» **Source document**

────────────────────────────────────────

How hospital CIOs, IT leaders prepared for the new information-blocking rule

A new rule went into effect Oct. 6 that allows patients complete access to their electronic health records, without unreasonable delay or costs.

As part of the 21st Century Cures Act, ONC implemented the regulations to improve health data transparency and interoperability. CIOs and other health system IT leaders have been preparing for the changes for some time now, despite the American Hospital Association and other groups calling (unsuccessfully) for a delay. The Oct. 6 rule expands the definition of what is considered electronic health information.

Becker's reached out to IT executives to see what their hospitals and health systems did to prepare for the changes. Here are five who responded.

Charles Wagner. Senior Vice President and CIO of Franciscan Health (Mishawaka, Ind.): Two years ago we created a dedicated multidisciplinary team to deliver the capability to meet the requirements for provider organizations under the 21st Century Cures Act. As of Oct. 6, we have made significant progress but recognize we have some gaps in our capabilities that need to be addressed.

Our predominant EMR and revenue cycle platform since 2016 is Epic, and by the end of 2022 we will have operationalized all available capability from the vendor to support 21st Century Cures.

We will continue to be challenged with our many archived and noncertified EMR and billing platforms and will need more time to deploy information-blocking capability in those areas. The intensity of information-blocking activities by our dedicated team will continue through 2023.

Like many health systems, given the high level of effort required under 21st Century Cures Act, we are in favor of an additional time extension, or at a minimum, clarity on an enforcement extension.

Jim Feen. Senior Vice President and Chief Digital and Information Officer of Southcoast Health (New Bedford, Mass.): While our Cures Act steering group has not taken our eye off the ball off things like the USCDI v3 changes over the summer, our focus, like many others, had to shift to finalizing updates to our designated record set policy — to incorporate "nonstandard electronic health information" as best we could and making sure the release of information processes is hardwired with operations in ways that would not put the organization at any new risk for information blocking.

In many ways, the time commitment and effort leading into this October change was just as big behind the scenes as the April 2021 changes for the experts in our health information management, compliance, privacy, legal and digital teams.

The continued challenge will be sustaining the energy and focus to maintain compliance amongst a myriad of challenges facing healthcare right now (financial, labor and consumer/patient behavior changes).

Ellen LeClair. Director of Health Information Management and Privacy Officer of Door County Medical Center (Sturgeon Bay, Wis.): Door County Medical Center strives to offer patients optimal access to their health information, which most often is provided through our patient portal. Recent information-blocking rules have led to adjustments within our processes due to the exceptions that can be applied.

The number of requests we receive in health information management is low at this time, which helps with the management of these types of records. Our process begins at the direction of a provider, before they sign the document. We collect all pertinent information from the provider, which includes a blocking time frame that is determined on a case-by-case basis. These documents are then marked as sensitive and are not viewable in the patient portal.

────────────────────────────────────────

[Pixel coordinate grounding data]
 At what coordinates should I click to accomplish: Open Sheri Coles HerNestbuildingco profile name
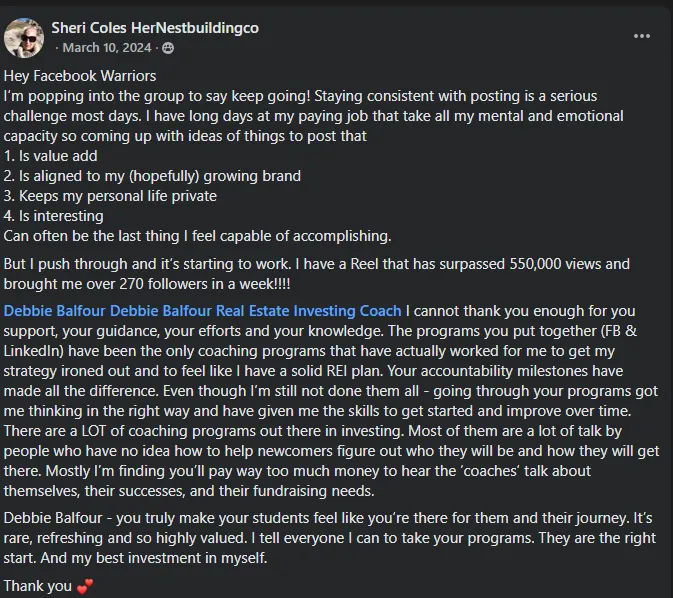(155, 28)
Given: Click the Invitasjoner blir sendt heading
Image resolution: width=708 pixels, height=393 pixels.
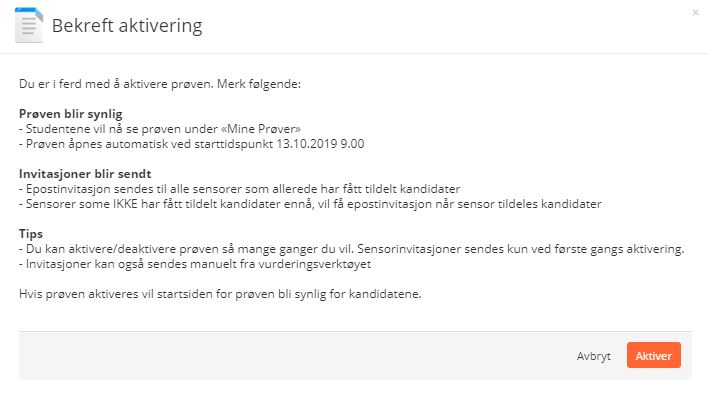Looking at the screenshot, I should click(85, 174).
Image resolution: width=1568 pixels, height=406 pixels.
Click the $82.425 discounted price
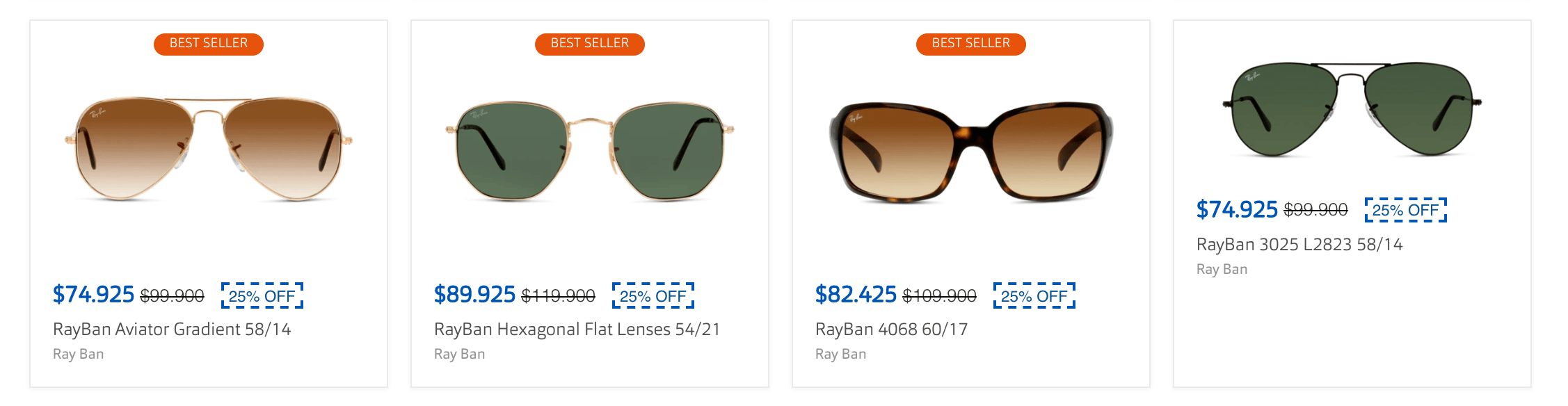point(856,295)
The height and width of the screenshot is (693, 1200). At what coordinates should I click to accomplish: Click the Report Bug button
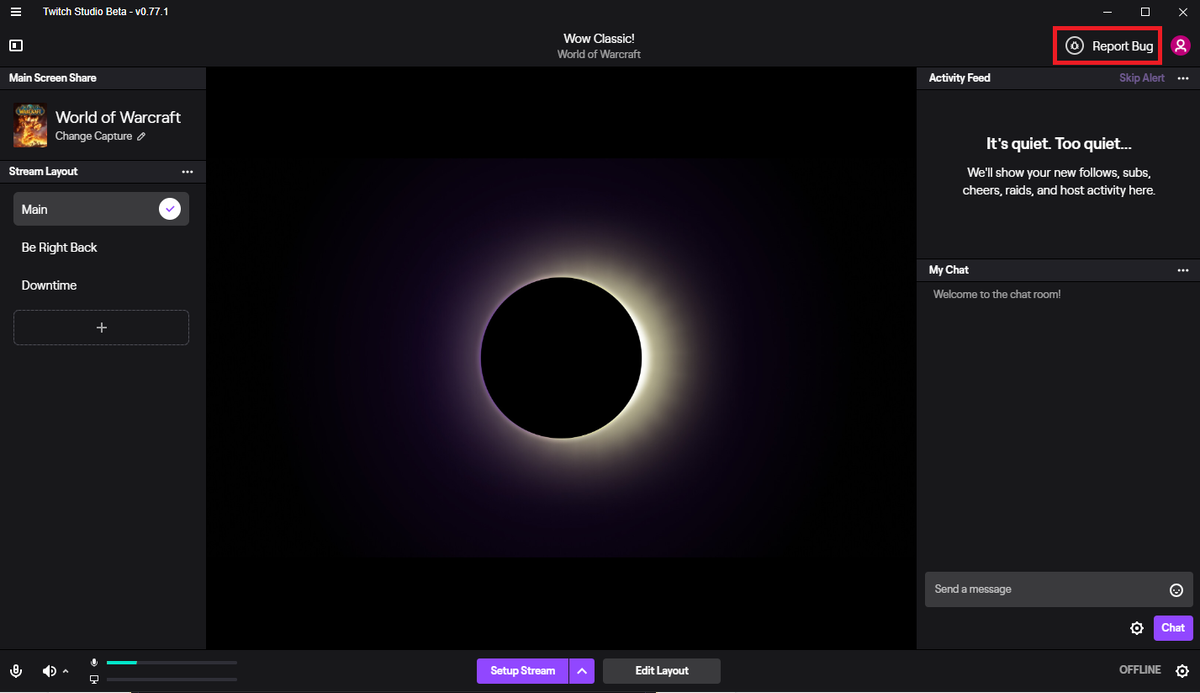click(1108, 46)
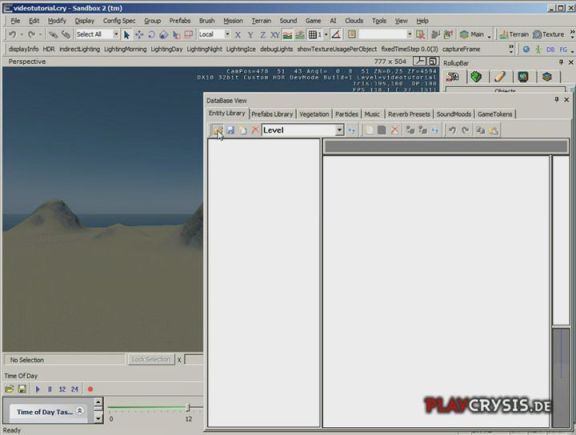Open the Select All dropdown

pos(116,35)
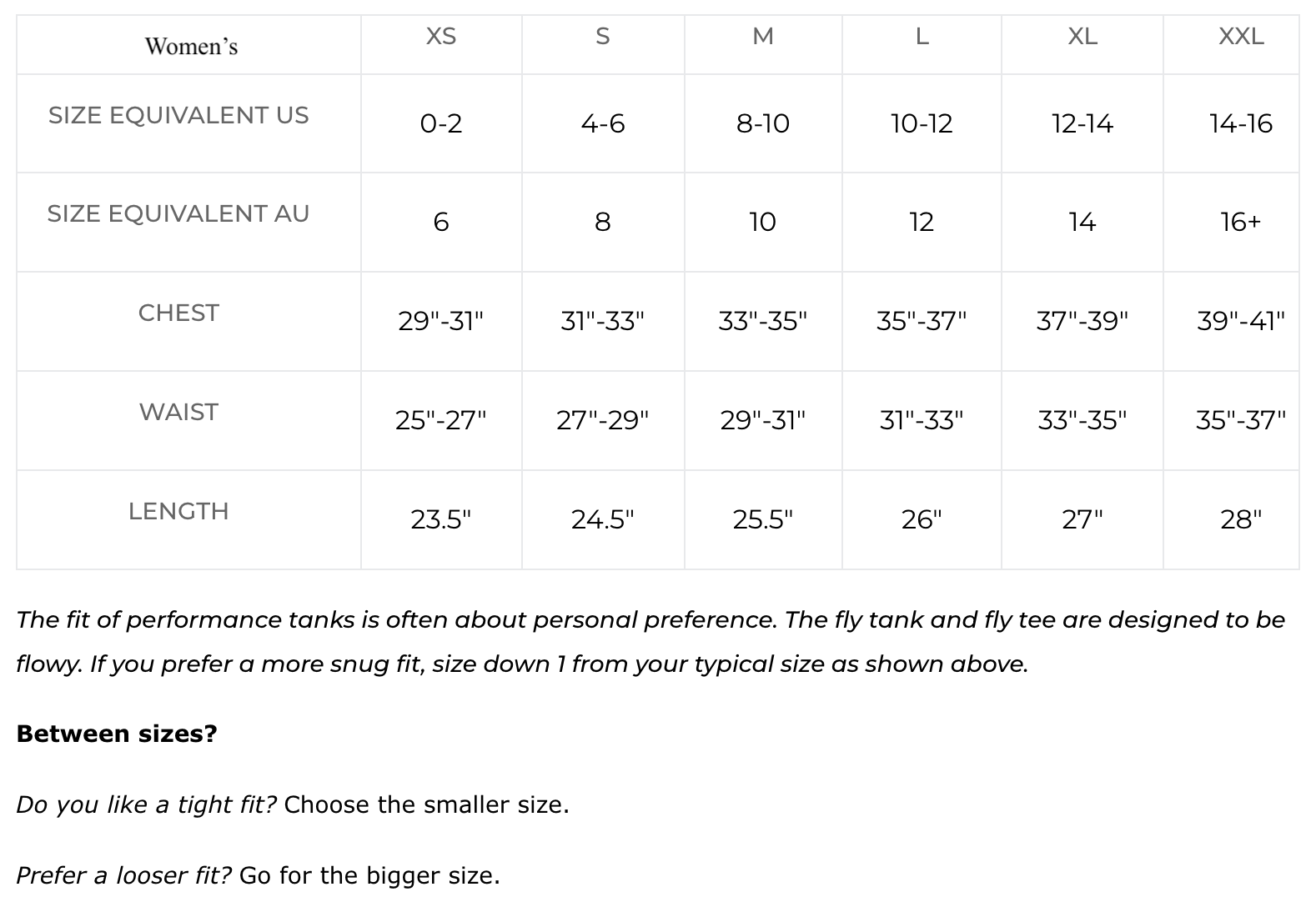
Task: Click the US size 8-10 cell
Action: click(763, 123)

────────────────────────────────────────

» **Your tasks**
[A] Answer these questions using the article on the information-blocking rule:
(i) On what date did the new rule go into effect?
(ii) Since what year has Epic been Franciscan Health's predominant EMR and revenue cycle platform?
(iii) Through what does Door County Medical Center most often provide patients access to their health information?
[B] Reproduce the passage of the article on the information-blocking rule from "Jim Feen. Senior" up to and including "for information blocking.".

» **Solved tasks**
[A]
(i) Oct. 6
(ii) 2016
(iii) Its patient portal

[B]
Jim Feen. Senior Vice President and Chief Digital and Information Officer of Southcoast Health (New Bedford, Mass.): While our Cures Act steering group has not taken our eye off the ball off things like the USCDI v3 changes over the summer, our focus, like many others, had to shift to finalizing updates to our designated record set policy — to incorporate "nonstandard electronic health information" as best we could and making sure the release of information processes is hardwired with operations in ways that would not put the organization at any new risk for information blocking.